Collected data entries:

********************

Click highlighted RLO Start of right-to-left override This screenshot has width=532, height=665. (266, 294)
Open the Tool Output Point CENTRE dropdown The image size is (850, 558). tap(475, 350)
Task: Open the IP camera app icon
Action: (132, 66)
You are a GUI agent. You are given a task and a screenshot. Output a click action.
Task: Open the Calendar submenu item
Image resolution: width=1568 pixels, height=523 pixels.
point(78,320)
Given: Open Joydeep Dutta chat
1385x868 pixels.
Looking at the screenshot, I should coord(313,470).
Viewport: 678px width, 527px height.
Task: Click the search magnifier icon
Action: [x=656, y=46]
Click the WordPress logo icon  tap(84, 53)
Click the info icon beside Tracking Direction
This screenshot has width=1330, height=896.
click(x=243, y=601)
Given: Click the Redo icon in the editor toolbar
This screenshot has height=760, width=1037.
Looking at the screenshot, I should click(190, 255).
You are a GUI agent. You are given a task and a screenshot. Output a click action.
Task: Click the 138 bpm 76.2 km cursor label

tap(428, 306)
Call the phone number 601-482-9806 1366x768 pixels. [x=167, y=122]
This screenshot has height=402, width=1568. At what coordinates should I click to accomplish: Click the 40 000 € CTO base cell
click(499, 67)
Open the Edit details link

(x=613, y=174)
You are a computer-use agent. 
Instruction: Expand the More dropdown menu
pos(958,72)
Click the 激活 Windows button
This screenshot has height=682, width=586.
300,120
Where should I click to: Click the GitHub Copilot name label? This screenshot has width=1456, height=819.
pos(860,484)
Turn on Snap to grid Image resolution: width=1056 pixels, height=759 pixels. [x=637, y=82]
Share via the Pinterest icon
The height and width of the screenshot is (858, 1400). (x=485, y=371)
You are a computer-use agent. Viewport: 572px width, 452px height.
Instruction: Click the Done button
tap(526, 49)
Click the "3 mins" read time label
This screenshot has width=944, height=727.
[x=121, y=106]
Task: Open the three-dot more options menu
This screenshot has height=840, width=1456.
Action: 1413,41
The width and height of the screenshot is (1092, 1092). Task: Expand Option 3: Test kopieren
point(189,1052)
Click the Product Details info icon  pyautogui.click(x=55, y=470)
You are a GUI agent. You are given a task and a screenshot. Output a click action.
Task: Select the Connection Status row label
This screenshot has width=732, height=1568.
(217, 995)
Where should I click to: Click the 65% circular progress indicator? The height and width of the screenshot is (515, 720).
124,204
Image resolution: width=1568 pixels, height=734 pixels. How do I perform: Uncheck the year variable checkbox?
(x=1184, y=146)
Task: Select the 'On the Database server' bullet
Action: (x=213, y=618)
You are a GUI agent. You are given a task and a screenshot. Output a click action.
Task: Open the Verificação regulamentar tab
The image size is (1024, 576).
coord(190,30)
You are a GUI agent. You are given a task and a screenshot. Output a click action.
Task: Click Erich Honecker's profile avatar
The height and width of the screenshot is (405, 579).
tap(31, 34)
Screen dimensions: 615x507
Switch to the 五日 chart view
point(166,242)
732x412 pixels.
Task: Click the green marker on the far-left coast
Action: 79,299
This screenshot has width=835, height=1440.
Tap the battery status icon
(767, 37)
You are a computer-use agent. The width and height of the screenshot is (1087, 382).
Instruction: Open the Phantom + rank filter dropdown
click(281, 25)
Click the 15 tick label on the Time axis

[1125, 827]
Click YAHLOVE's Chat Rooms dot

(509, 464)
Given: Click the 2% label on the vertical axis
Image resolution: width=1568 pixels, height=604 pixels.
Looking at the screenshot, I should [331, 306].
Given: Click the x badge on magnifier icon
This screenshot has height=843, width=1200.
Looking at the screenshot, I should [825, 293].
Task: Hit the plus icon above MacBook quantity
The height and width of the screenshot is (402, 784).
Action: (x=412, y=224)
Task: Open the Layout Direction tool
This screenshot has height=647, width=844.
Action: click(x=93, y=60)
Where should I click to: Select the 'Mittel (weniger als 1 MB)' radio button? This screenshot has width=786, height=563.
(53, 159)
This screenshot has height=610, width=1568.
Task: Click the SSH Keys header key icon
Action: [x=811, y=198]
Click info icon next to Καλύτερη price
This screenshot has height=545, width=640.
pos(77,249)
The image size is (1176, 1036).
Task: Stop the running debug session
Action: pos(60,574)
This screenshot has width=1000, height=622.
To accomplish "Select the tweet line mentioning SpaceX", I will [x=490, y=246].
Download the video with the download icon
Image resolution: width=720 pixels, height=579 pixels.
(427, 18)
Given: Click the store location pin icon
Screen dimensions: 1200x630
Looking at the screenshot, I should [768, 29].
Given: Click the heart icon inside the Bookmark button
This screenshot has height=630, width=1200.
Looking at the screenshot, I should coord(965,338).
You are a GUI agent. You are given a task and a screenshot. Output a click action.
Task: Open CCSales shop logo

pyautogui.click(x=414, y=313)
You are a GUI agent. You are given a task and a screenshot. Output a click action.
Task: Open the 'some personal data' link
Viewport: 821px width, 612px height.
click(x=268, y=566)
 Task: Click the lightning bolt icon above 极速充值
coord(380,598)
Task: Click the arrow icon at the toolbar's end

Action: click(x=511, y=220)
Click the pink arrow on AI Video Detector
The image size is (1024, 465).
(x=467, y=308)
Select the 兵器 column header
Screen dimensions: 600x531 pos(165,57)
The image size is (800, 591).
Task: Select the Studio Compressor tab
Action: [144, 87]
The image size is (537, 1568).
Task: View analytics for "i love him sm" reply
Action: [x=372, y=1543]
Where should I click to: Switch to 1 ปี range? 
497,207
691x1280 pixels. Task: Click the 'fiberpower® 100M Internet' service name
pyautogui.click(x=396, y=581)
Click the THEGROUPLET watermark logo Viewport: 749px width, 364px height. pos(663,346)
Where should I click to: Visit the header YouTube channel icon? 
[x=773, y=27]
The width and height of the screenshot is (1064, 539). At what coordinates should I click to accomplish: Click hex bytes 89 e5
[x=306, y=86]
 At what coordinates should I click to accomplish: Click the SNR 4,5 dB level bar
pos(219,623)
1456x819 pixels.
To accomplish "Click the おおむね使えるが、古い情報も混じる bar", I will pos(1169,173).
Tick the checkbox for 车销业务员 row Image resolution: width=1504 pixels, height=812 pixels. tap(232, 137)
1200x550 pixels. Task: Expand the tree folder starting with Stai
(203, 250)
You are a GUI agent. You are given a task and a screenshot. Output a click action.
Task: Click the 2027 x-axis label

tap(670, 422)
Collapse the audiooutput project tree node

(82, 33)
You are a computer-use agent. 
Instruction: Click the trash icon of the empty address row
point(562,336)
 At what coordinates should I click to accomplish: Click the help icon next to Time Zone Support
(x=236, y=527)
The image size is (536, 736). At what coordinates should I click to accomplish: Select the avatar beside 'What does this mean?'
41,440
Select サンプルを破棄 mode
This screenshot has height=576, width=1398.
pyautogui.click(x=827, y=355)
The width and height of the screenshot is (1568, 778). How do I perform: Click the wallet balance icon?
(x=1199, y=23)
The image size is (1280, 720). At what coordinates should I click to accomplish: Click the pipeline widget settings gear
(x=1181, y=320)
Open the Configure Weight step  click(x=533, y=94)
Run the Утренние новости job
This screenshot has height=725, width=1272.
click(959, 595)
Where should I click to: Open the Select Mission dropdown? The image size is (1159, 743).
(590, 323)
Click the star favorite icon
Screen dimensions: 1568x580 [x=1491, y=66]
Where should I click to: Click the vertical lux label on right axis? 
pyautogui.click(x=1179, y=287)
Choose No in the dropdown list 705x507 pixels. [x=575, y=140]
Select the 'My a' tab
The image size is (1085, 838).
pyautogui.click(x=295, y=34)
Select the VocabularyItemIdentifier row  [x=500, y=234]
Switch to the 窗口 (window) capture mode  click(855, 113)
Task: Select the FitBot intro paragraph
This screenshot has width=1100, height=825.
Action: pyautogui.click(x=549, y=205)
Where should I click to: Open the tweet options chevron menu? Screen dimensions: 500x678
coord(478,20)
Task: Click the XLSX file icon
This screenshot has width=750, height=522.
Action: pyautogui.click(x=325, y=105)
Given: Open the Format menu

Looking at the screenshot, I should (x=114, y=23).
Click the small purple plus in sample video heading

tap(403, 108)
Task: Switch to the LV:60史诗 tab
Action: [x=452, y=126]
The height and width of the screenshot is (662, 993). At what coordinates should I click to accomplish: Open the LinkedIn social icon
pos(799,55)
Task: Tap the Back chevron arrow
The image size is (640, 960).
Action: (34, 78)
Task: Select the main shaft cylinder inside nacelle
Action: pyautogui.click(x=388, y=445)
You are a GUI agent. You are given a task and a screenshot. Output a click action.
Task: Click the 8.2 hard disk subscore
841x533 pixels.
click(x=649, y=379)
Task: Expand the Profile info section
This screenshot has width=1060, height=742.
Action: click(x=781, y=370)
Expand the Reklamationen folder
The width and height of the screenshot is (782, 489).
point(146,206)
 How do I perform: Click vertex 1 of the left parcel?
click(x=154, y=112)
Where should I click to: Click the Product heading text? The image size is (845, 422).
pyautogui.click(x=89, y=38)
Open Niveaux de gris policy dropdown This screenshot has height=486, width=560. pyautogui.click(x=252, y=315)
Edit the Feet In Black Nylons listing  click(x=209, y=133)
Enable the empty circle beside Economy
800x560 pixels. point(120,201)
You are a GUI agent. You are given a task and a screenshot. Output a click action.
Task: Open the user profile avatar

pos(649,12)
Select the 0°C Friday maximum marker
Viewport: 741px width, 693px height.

********************

### [Assignment]
Among the lines of the preceding data, which ones hold the word "will"? List them.

### [Task solution]
To accomplish "Select the tweet line mentioning SpaceX", I will [x=490, y=246].
To accomplish "Click the おおむね使えるが、古い情報も混じる bar", I will pos(1169,173).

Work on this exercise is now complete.